By Ellen Wulfhorst |
NEW YORK (Thomson Reuters Foundation) – U.S. President Donald Trump on Monday reinstated a global gag rule that bans U.S.-funded groups around the world from discussing abortion, a move that was widely expected but nonetheless dismayed women’s rights advocates.
The rule, which affects American non-governmental organizations working abroad, is one that incoming presidents have used to signal their positions on abortion rights. It was created under U.S. President Ronald Reagan in 1984.
Trump, an abortion opponent, signed the reinstatement directive at a ceremony in the White House on his fourth day in office. Former President Barack Obama had lifted the gag rule in 2009 when he took office.
“Women’s health and rights are now one of the first casualties of the Trump administration,” said Serra Sippel, president of the Center for Health and Gender Equity in Washington.
“The global gag rule has been associated with an increase in unsafe abortions and we expect that Trump’s global gag rule will cost women their lives,” she said.

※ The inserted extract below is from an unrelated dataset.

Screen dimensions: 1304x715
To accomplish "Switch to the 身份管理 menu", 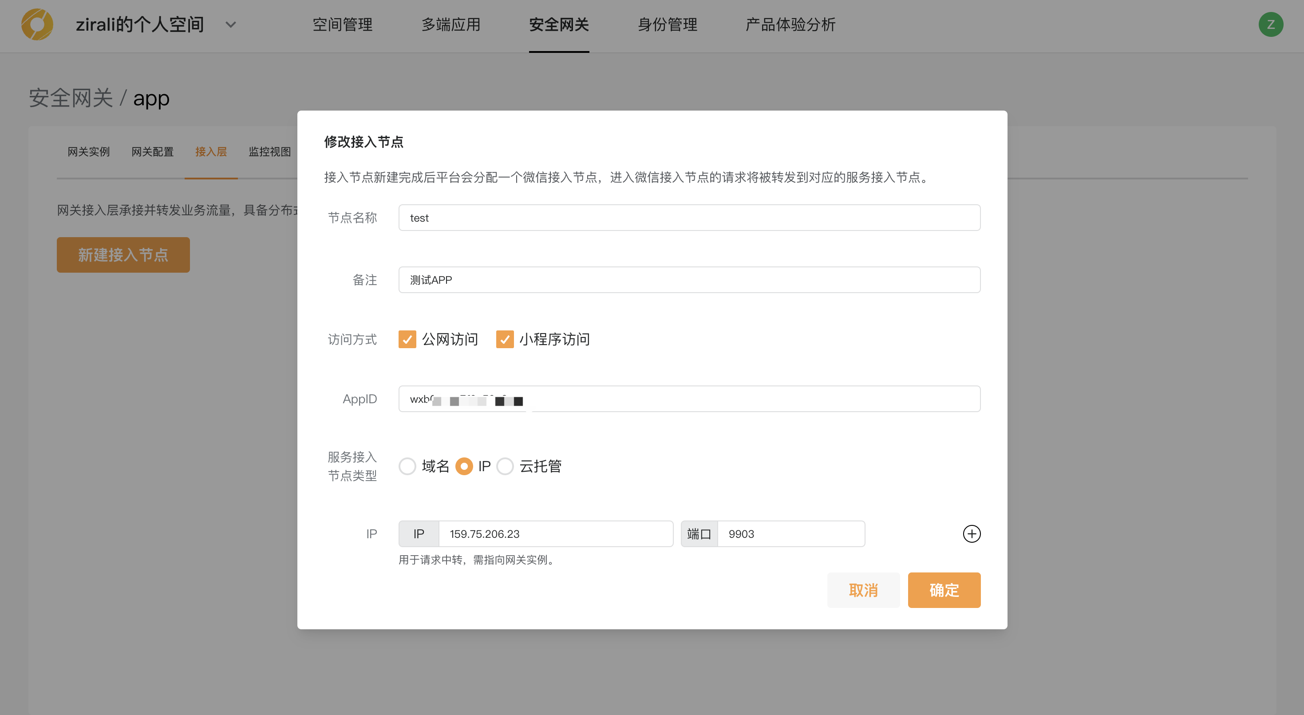I will (x=667, y=24).
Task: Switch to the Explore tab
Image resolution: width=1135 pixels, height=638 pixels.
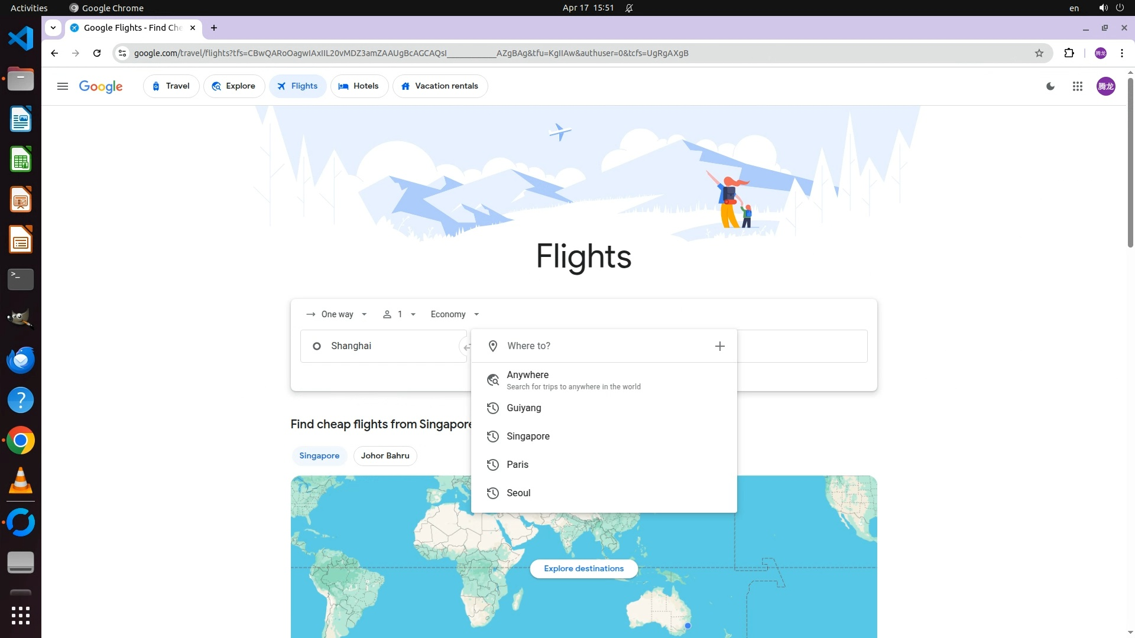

Reinstatement of the gag rule, formally the Mexico City policy, comes just two days after crowds of people marched in cities around the world in a show of unity for women’s rights, among them abortion access.
While no official estimates were available, organizers said nearly five million people participated.
The far-reaching gag rule affects groups getting funding from the U.S. Agency for International Development, even if they use separate money for abortion services, counseling or referrals, advocates note.
“It is appalling to dictate to civil society groups and health care providers how they can spend their own money and force them to withhold from women critical information about and access to the full range of reproductive health care,” said Nancy Northup, president of the U.S.-based Center for Reproductive Rights.
The policy puts groups that provide women’s health care in an “untenable position,” said Brian Dixon of Population Connection Action Fund.
They can either accept the restriction to keep their funding or they can reject the restriction and lose their funding, Dixon said.
“Either choice hurts the women that rely on them.”
Following the rule’s inception in 1984, former President Bill Clinton revoked it when he took office in 1993 and former President George W. Bush reinstated it in 2001.
“Life-saving global health funding should not be a political football,” said Ann Starrs, head of the Guttmacher Institute, a leading reproductive rights group.
There is no evidence the rule reduces abortion, she said.
“In fact, by targeting funding for overseas family planning programs, it may well have the opposite effect by making it harder for many women to avoid unintended pregnancy, which in turn would increase recourse to unsafe procedures by women who cannot access safe abortion care,” she said.